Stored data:
-- Opening Marker --
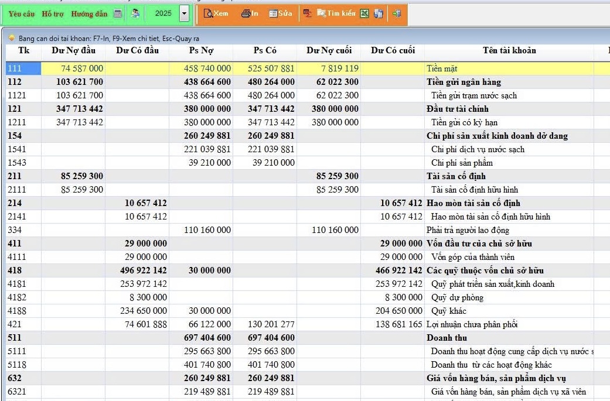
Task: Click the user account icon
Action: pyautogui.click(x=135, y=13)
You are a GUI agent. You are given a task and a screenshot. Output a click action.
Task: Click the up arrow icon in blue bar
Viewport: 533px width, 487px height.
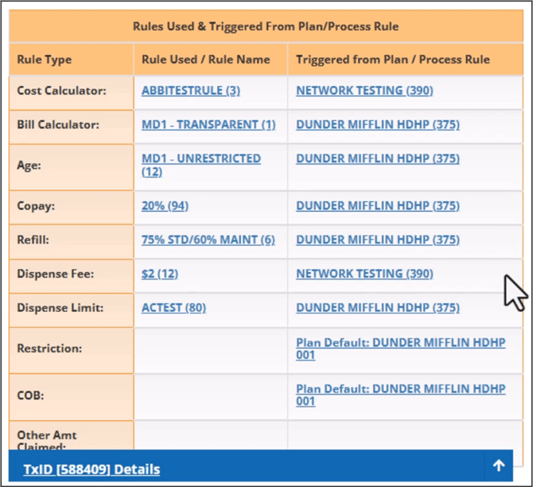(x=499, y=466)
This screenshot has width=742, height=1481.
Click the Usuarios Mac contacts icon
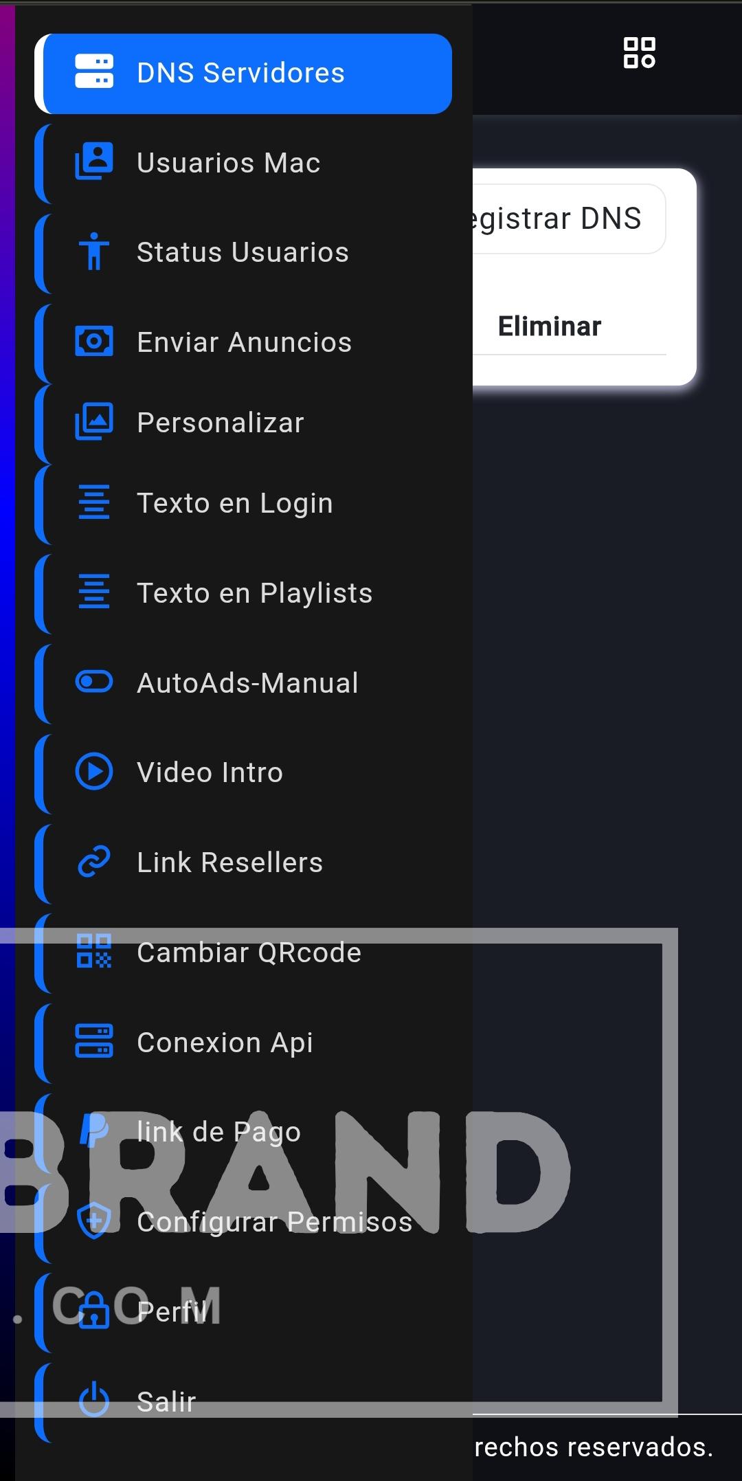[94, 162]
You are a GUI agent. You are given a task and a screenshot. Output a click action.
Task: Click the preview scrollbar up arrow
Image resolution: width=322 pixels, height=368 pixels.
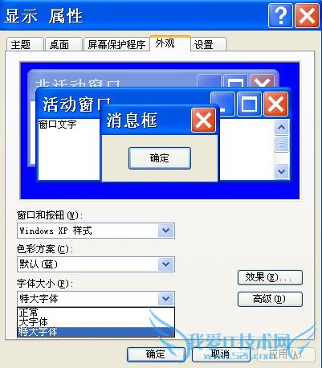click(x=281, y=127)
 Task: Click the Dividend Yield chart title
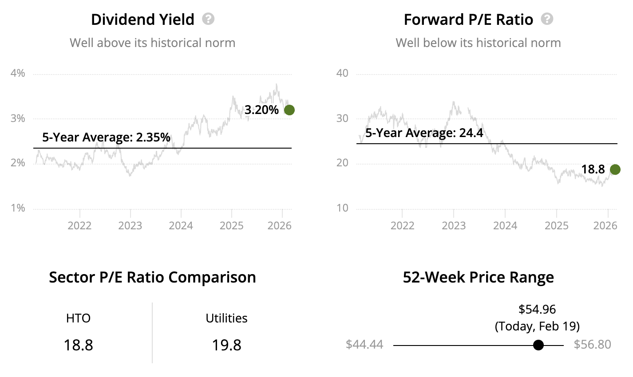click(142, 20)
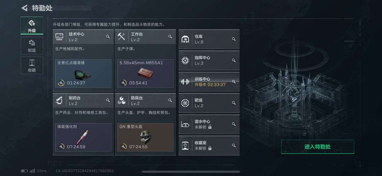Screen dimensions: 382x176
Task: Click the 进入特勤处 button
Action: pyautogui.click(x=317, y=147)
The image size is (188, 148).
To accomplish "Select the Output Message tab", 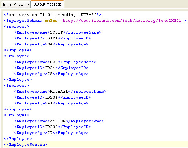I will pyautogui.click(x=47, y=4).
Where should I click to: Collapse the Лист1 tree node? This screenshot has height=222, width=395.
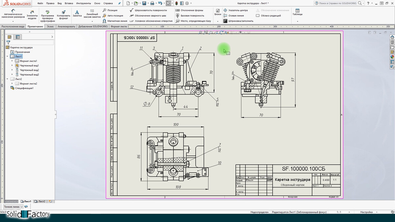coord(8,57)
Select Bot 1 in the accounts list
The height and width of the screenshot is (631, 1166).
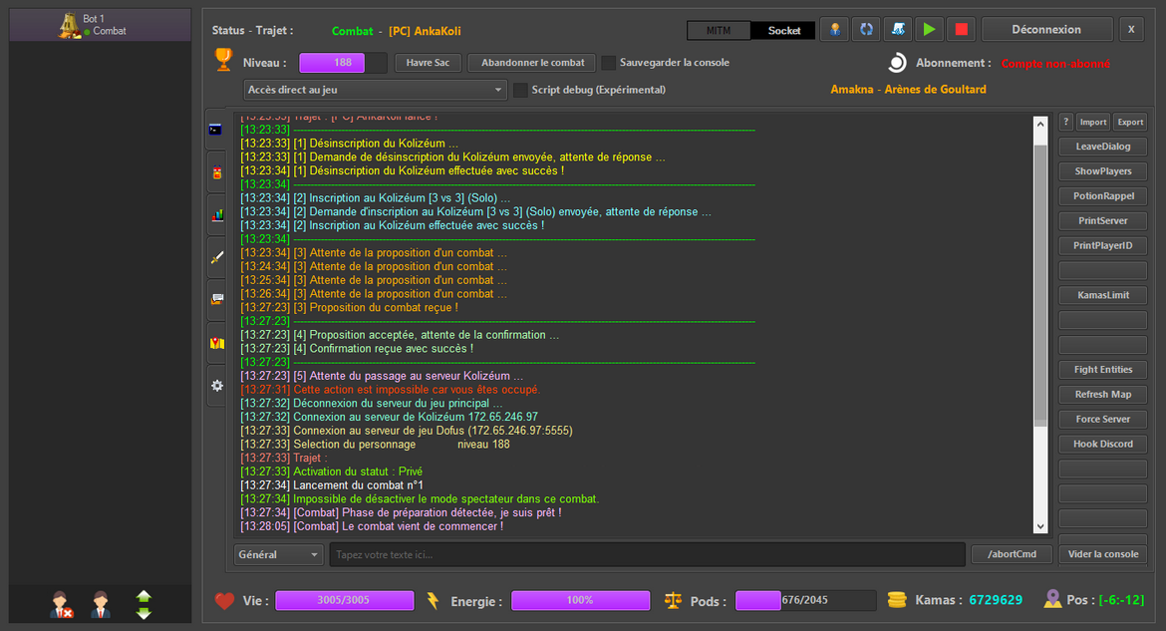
-- Closing Marker --
WHAT TO WORK ON: Final task for the records above: print exactly the lines from the one that contains "Where should I" through the last line, both ends included, pictures excluded.

TASK ANSWER:
Where should I click to: Collapse the Лист1 tree node? This screenshot has height=222, width=395.
coord(8,57)
Select Bot 1 in the accounts list
The height and width of the screenshot is (631, 1166).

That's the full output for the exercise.